Eurowizja 2026 odbędzie się w Austrii – a dokładniej w Wiedniu – po triumfie artysty JJ. Choć finał dopiero 16 maja, a półfinały zaplanowano na 12 i 14 maja, dyskusja na temat polskiego reprezentanta ruszyła pełną parą.
Wśród kandydatów w przestrzeni medialnej przewijają się najgorętsze nazwiska polskiej sceny: Ralph Kaminski, Mery Spolsky, Michał Szpak czy młode gwiazdy, które Eurowizję już znają od podszewki – Viki Gabor, Roxie Węgiel oraz Sara James. To zestawienie rozbudza emocje zarówno fanów, jak i krytyków – jedni domagają się nowoczesnego brzmienia, inni marzą o powrocie do klasycznych, wokalnych popisów.
Spekulacje wokół “The Voice of Poland”
Od kilku tygodni największe zamieszanie wywoływała pogłoska, że TVP planuje wyłonić polskiego reprezentanta poprzez program “The Voice of Poland”. Podobne rozwiązanie telewizja zastosowała w przypadku Eurowizji Junior, gdzie zwycięzca “The Voice Kids” automatycznie zyskuje prawo do reprezentowania Polski. To właśnie w ten sposób do Gruzji wyjedzie w tym roku Marianna Kłos, finalistka dziecięcej edycji show.
Czy więc taki sam scenariusz miał czekać dorosłą Eurowizję? Fani zaczęli spekulować, a portale branżowe prześcigały się w interpretacjach.
- Przeczytaj również: Polacy oszaleli na punkcie tego serialu. Ponad milion widzów przed ekranami!

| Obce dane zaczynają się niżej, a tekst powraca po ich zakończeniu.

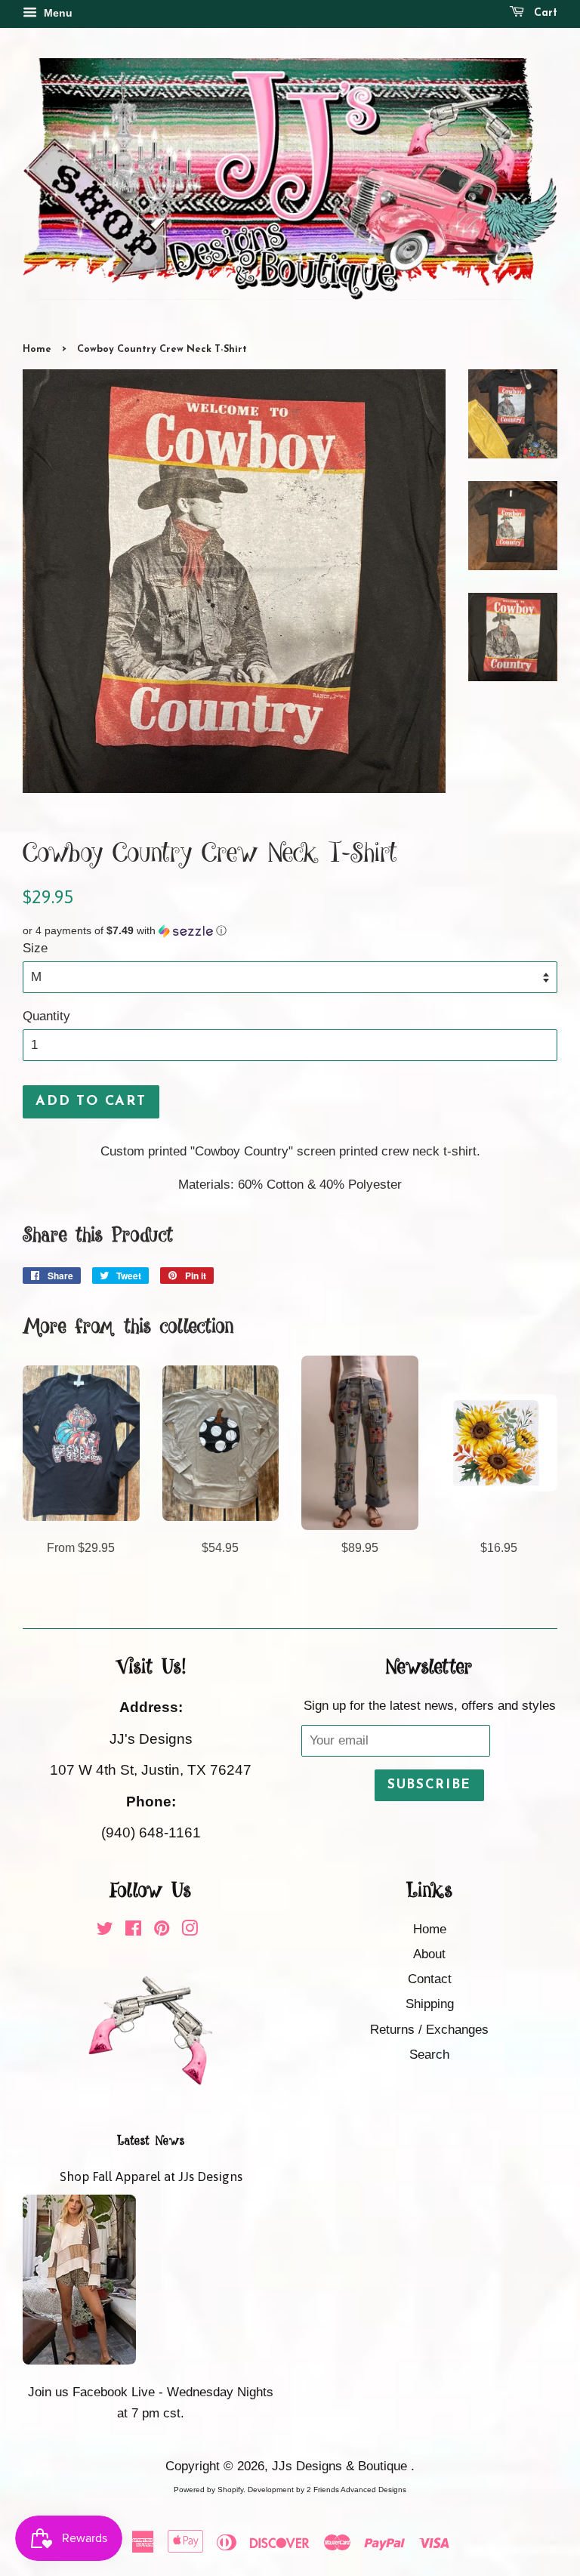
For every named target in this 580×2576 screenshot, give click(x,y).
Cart (543, 13)
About (429, 1954)
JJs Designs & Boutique (341, 2466)
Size (35, 948)
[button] (290, 931)
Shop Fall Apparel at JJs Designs (151, 2176)
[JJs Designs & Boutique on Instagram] (189, 1931)
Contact (430, 1979)
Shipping (430, 2004)
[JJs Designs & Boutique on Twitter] (105, 1931)
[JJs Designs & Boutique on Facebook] (133, 1931)
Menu (56, 13)
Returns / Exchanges (429, 2029)
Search (429, 2054)
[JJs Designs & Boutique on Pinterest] (161, 1931)
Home (37, 349)
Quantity (46, 1016)
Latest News (151, 2141)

TVP zabiera głos. “Nie ma takiego planu”
W końcu sprawę przecięła Telewizja Polska. Jak podał profil Let’s Talk About ESC, powołując się na rozmowy z przedstawicielami TVP: „Ten format nie będzie służył wyborowi reprezentanta na Eurowizję 2026. Takie zapewnienie uzyskałem u decydentów w kontekście naszych muzycznych planów” – czytamy w komunikacie.
To oznacza jedno: kandydat na Eurowizję zostanie wyłoniony w inny sposób. Historia pokazuje, że najczęściej TVP organizowała koncert preselekcyjny, do którego zapraszano artystów powiązanych z dużymi wytwórniami, a także uczestników programów talent show.
Co dalej? Preselekcje i kolejne emocje
Oficjalne dementi TVP nie ucina całej dyskusji – wręcz przeciwnie. Teraz zacznie się gorący okres spekulacji o tym, kto wystąpi w preselekcjach i jaką drogą artyści będą mogli powalczyć o bilet do Wiednia. Jedno jest pewne: Eurowizja 2026 już rozpala polską scenę muzyczną, choć na decyzję o ostatecznym reprezentancie musimy jeszcze poczekać.
- Eurowizja 2026 odbędzie się w Wiedniu – półfinały 12 i 14 maja, finał 16 maja.
- Wśród potencjalnych kandydatów wymienia się m.in. Ralpha Kaminskiego, Mery Spolsky, Michała Szpaka, Viki Gabor, Roxie Węgiel i Sarę James.
- TVP dementuje plotki – reprezentant Polski nie zostanie wyłoniony w “The Voice of Poland”.
- Najbardziej prawdopodobny scenariusz to koncert preselekcyjny, jak w poprzednich latach.